Some limitations must be considered when interpreting the present results. First, as we conducted a cross-sectional survey, no long-term data or pre-post comparisons were available. Therefore, it is not possible to draw a conclusion about any increase in the number of domestic violence cases due to the COVID-19 pandemic and related containment efforts. However, there are several studies that did report a substantial increase due to the pandemic, including a tripling effect described in Jianli (Hubei Province, China) [54,55,56] and a 30% increase recorded in France [57]. Second, considering the cross-sectional design, it was not possible to make conclusions on the direction of the relationship between the three factors: negative contact quality, emotional regulation, and domestic violence. A third limitation relates to the fact that the start of the online survey occurred at a time when a gradual relaxation of restrictions had already begun in Germany. It would have been important to have also examined the impact of the measurements on mental health and domestic violence in March and during the first half of April, 2020. Fourth, there was a relative imbalance between the larger number of individuals who were not victims of domestic violence compared to the smaller number of domestic violence, which have affected the statistical analysis victims. In addition, all data were based on participant self-reports. However, we did use quality indicators, such as attributing minus points for extremely rapid completion and negative responses to the question about whether participants provided sensible and reliable responses. With regard to domestic violence, a caveat was that we did not have the opportunity to use a standardized questionnaire and therefore did not have normative data. In addition, for test economy reasons, we only collected information on victims of domestic violence and not on perpetrators, which would be of interest for further studies.

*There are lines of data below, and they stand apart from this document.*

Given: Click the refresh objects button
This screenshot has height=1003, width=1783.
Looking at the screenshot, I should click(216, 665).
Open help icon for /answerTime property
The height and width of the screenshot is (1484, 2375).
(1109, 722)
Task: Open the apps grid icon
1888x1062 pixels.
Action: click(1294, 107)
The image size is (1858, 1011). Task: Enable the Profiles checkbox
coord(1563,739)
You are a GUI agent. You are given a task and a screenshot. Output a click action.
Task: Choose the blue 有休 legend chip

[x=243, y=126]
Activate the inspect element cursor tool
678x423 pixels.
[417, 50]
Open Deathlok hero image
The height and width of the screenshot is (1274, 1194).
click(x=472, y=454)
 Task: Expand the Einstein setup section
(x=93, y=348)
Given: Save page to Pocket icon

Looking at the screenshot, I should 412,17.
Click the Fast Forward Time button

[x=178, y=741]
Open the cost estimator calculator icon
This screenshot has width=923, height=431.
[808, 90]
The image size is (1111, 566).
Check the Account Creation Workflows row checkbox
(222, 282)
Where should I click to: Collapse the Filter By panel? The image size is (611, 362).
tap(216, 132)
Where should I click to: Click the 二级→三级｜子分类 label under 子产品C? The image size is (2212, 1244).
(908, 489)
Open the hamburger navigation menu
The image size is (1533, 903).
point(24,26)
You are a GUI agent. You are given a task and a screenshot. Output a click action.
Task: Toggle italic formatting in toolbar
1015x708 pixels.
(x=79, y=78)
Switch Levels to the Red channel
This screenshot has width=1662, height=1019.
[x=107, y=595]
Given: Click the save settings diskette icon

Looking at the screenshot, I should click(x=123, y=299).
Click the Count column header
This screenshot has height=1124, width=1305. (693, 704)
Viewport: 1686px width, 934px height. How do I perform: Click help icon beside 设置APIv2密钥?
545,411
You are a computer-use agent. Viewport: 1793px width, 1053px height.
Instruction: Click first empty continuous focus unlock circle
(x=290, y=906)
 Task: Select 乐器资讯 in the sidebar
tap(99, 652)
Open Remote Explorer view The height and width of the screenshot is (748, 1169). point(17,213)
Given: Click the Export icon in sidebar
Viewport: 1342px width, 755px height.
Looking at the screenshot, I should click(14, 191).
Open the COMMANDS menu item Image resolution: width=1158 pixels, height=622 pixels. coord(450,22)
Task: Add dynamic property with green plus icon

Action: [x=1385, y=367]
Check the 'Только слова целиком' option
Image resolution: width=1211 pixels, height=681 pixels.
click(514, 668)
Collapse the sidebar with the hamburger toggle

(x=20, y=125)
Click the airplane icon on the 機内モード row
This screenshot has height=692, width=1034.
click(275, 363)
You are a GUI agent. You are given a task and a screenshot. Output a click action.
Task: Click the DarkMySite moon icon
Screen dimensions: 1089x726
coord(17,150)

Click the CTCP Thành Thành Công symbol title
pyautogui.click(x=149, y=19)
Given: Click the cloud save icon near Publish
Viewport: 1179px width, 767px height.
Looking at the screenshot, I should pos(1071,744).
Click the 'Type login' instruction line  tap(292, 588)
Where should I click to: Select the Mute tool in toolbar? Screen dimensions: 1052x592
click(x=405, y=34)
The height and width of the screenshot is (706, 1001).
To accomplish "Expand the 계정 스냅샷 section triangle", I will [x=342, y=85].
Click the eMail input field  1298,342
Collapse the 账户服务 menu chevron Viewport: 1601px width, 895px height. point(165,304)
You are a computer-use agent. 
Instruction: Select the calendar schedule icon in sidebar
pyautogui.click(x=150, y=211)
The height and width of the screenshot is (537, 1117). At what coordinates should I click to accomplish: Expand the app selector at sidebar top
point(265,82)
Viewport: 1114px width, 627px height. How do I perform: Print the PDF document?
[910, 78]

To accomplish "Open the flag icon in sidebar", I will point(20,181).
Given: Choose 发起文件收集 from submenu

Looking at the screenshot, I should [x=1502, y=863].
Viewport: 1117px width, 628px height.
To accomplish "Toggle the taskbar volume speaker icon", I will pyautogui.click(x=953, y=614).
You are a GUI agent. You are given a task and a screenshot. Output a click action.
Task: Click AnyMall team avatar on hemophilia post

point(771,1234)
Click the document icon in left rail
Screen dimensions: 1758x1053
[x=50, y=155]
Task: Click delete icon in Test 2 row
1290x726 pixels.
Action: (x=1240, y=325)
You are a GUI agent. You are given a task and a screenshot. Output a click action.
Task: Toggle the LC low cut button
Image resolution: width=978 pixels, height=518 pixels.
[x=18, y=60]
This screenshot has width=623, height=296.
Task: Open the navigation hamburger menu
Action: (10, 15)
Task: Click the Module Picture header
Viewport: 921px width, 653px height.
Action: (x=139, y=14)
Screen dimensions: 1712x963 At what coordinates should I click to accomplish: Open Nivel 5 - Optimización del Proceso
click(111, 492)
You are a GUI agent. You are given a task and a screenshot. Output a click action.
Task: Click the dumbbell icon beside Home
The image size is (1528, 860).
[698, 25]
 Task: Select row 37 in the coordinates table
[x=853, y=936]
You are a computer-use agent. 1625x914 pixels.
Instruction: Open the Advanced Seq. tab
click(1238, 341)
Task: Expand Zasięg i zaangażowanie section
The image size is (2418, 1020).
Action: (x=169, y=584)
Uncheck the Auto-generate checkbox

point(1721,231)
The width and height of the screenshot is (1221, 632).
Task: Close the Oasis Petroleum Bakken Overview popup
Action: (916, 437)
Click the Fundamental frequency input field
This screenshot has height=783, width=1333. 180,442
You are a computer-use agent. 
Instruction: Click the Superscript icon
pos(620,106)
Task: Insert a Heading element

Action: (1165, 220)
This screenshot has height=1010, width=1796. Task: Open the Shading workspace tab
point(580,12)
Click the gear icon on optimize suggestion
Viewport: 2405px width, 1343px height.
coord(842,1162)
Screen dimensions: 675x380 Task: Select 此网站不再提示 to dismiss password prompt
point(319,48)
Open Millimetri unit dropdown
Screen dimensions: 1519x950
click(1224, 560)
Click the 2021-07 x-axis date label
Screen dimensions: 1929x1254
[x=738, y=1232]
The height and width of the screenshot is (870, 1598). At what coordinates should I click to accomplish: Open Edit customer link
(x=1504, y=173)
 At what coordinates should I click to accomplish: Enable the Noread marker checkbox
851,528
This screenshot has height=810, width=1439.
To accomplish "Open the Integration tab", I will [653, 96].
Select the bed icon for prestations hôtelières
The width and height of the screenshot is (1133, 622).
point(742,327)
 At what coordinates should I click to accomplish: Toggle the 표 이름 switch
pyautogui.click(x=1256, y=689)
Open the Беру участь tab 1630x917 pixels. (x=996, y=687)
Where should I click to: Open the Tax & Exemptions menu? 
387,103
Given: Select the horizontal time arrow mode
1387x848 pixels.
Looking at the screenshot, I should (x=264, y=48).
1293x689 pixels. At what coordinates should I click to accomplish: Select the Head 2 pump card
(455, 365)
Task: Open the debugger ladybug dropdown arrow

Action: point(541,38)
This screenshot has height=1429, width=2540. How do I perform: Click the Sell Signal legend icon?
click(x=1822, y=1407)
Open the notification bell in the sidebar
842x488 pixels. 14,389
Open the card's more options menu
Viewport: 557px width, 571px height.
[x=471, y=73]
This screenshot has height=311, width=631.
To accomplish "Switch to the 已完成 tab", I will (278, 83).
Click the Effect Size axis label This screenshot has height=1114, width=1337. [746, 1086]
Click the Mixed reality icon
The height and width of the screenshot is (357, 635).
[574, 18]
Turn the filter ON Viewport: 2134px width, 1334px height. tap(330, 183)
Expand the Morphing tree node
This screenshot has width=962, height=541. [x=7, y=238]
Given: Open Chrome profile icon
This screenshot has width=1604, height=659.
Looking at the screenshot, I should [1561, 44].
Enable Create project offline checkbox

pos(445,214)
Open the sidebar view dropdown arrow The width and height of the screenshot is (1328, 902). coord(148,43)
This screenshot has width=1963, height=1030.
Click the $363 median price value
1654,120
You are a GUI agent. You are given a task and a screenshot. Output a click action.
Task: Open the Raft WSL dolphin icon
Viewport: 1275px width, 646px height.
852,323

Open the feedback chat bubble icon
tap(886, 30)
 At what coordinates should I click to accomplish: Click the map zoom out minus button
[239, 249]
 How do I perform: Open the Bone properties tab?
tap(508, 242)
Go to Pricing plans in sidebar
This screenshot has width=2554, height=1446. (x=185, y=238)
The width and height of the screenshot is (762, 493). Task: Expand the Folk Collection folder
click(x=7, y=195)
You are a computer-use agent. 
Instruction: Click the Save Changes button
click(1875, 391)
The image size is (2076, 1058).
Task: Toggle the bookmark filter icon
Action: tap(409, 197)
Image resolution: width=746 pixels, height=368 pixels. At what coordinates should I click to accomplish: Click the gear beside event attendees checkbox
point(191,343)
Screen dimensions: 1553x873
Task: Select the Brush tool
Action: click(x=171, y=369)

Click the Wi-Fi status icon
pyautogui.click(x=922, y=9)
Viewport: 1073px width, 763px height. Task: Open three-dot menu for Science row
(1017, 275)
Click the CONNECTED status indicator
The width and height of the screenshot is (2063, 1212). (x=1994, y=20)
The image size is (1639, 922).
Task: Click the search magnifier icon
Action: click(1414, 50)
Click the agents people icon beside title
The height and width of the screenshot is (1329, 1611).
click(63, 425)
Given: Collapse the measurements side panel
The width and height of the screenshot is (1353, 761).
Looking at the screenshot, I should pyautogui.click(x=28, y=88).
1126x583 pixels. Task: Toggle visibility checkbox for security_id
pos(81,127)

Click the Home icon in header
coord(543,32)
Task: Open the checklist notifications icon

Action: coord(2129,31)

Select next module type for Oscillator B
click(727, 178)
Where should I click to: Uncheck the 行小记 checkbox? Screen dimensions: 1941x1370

5 Conclusions and Future Perspectives

In conclusion, there is still much to be explored about the COVID-19 pandemic and the impact it has and will have on mental health, domestic violence, and our society in general. The psychological effects of the lockdowns are far-reaching and can be long-lasting [10]. The effects of the pandemic have also demonstrated that there is an urgent need for more empirical data on domestic violence in the (post)lockdown phases as well as on the long-term effects of domestic violence. It would be of interest to collect biological risk indicators such as salivary cortisol (e.g., diurnal cortisol slope, cortisol awakening response, mean cortisol concentration) and circulating CRP measurements to understand the pathophysiological mechanisms of violence-associated mental disorders and to inform researchers and practitioners about the possibility of using these as risk factors or for diagnosis, prognosis, and treatment [74]. These analytes and other stress-related biomarkers can be measured in parallel using multiplex immunoassay platforms to add further insights into the pathways affected [75,76,77]. Also, the assays could be translated to user-friendly lab-on-a-chip devices which would allow point-of-care testing [78,79,80]. In addition, there is a strong need for domestic violence prevention programs. Support networks for victims of domestic violence should be expanded in perspective, and the use of digital technologies, e.g., for remote detection of behavioral changes and tele-counseling [81, 82], should be pushed.